I have been obscene for too long, and I try not to take any credit for my achievements. There is no one in the court, and there are not many soldiers and horses. What can you use to make a comeback? After pretending to be a pig for a long time, you really become a pig. It took hundreds of chapters to realize that my power was weak. What are we doing in more than three to four hundred chapters?
The first two chapters of this were good, and then the writing style turned into nonsense. It was so embarrassing to read.
I want to watch the extras and look forward to an interesting ending
Good writing style
The writing style is good, and there are occasional witticisms. It was a bit too much at first, but then it became more restrained, which felt good.
Has the male protagonist never seen a woman?
Being interested in someone who is good-looking is really the biggest mistake. If you can't write well, you don't want a female protagonist. You have to start a harem.
not good
What about these hundreds of forums? Writing history, the boss, the employee, the big brother and the little brother all come out with double bonus sticks frequently!
No wonder no one is watching.
I pressed a lot, and it was all nonsense. The protagonist is deprived of military power and nothing is given to the protagonist. What you wrote is too outrageous. Even if the president of the country lays you off and retires, at least he will give you a pension.
pretty good
It's worth recommending. If you like it, you can take a look.
Overall, it's pretty good. The only thing is that the prince should be addressed as His Highness, and the Emperor should be addressed as His Majesty.
Don't overuse modern words and miss the sense of history.
Rating
Community(0)
Official(36)Scraped 25d ago
. . .
I have been obscene for too long, and I try not to take any credit for my achievements. There is no one in the court, and there are not many soldiers and horses. What can you use to make a comeback? After pretending to be a pig for a long time, you really become a pig. It took hundreds of chapters to realize that my power was weak. What are we doing in more than three to four hundred chapters?
The first two chapters of this were good, and then the writing style turned into nonsense. It was so embarrassing to read.
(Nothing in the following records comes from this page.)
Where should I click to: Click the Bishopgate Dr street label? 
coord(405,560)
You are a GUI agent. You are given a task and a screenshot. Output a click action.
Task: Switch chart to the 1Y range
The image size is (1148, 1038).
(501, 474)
I want to watch the extras and look forward to an interesting ending
Good writing style
The writing style is good, and there are occasional witticisms. It was a bit too much at first, but then it became more restrained, which felt good.
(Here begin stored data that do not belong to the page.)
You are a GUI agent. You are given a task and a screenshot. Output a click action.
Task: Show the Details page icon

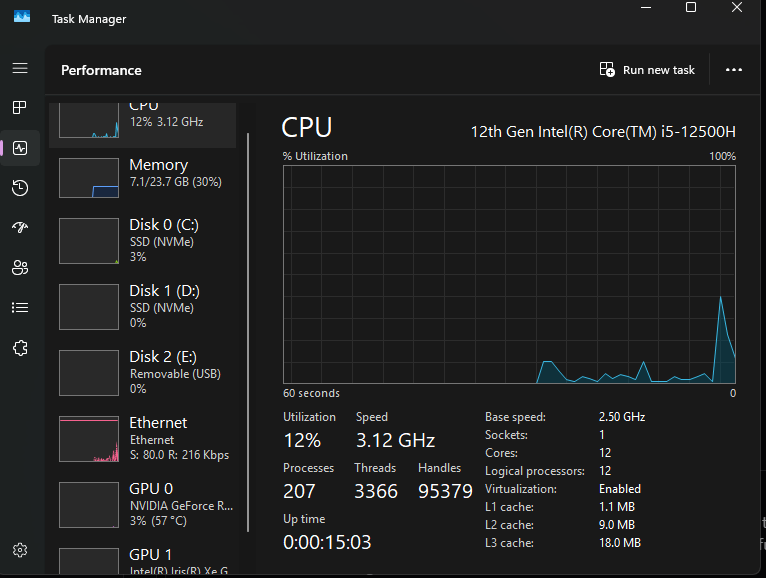(20, 308)
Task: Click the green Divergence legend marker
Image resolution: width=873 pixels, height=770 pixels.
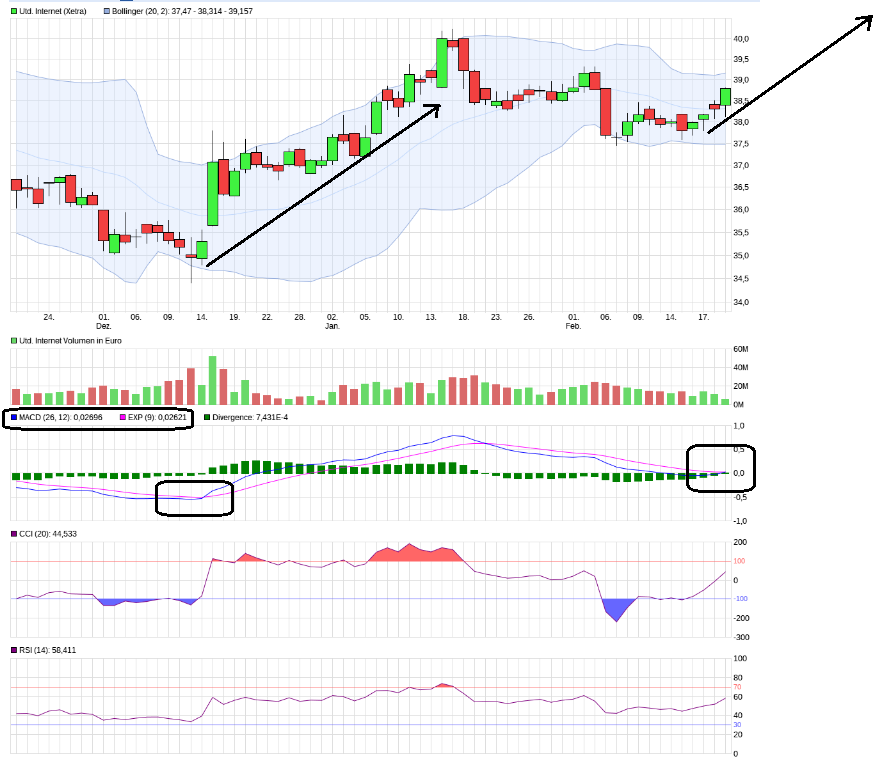Action: tap(206, 416)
Has the male protagonist never seen a woman?
Being interested in someone who is good-looking is really the biggest mistake. If you can't write well, you don't want a female protagonist. You have to start a harem.
not good
What about these hundreds of forums? Writing history, the boss, the employee, the big brother and the little brother all come out with double bonus sticks frequently!
No wonder no one is watching.
I pressed a lot, and it was all nonsense. The protagonist is deprived of military power and nothing is given to the protagonist. What you wrote is too outrageous. Even if the president of the country lays you off and retires, at least he will give you a pension.
pretty good
It's worth recommending. If you like it, you can take a look.
Overall, it's pretty good. The only thing is that the prince should be addressed as His Highness, and the Emperor should be addressed as His Majesty.
Don't overuse modern words and miss the sense of history.